Origami engineering

Origami traces its origins to an ancient art form transforming flat thin surfaces into various complex, fabulous 3D objects. Nowadays, such transformation transcends art by offering a conceptual framework for non-destructive and scale-independent abstractions for engineering applications across diverse fields with potential impact in education, science and technology. For instance, a growing number of architected materials and structures are based on origami principles, leading to unique properties that are distinct from those previously found in either natural or engineered systems.
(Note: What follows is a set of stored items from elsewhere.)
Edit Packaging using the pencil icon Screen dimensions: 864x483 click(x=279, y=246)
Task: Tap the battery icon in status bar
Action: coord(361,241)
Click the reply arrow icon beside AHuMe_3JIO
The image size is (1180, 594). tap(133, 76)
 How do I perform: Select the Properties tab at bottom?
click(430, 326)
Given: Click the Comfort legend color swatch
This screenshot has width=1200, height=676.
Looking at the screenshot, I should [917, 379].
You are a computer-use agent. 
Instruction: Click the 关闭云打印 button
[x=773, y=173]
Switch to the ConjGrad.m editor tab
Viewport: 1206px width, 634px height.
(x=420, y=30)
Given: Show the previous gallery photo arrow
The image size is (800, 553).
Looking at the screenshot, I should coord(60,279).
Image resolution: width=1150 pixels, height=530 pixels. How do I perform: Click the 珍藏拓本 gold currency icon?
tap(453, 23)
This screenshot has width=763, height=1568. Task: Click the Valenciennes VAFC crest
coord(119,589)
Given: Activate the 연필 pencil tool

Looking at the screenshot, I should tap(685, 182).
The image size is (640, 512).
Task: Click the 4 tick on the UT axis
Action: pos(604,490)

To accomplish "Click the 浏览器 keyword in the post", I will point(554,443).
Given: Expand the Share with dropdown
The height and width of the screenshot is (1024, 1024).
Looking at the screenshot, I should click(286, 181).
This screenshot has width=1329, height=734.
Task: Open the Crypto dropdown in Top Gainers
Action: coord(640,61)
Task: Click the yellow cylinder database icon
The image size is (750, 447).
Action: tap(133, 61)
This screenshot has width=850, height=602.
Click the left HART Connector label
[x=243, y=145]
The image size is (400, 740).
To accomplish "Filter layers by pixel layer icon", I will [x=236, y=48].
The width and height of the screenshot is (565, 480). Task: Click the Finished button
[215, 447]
To disseminate those concepts, this Primer provides a comprehensive overview of the major principles and elements in origami engineering, including theoretical fundamentals, simulation tools, manufacturing techniques and testing protocols that require non-standard set-ups. We highlight applications involving deployable structures, metamaterials, robotics, medical devices and programmable matter to achieve functions such as vibration control, mechanical computing and shape morphing. We identify challenges for the field, including finite rigidity, panel thickness accommodation, incompatibility with regular mechanical testing devices, manufacturing of non-developable patterns, sensitivity to imperfections and identifying the relevant physics at the scale of interest. We further envision the future of origami engineering aimed at next-generation multifunctional material and structural systems. Origami engineering offers a conceptual framework for non-destructive and scale-independent abstractions for engineering applications. In this Primer, Misseroni et al. provide a comprehensive overview of the major principles and elements in origami engineering, including theoretical fundamentals, simulation tools, manufacturing techniques and testing protocols.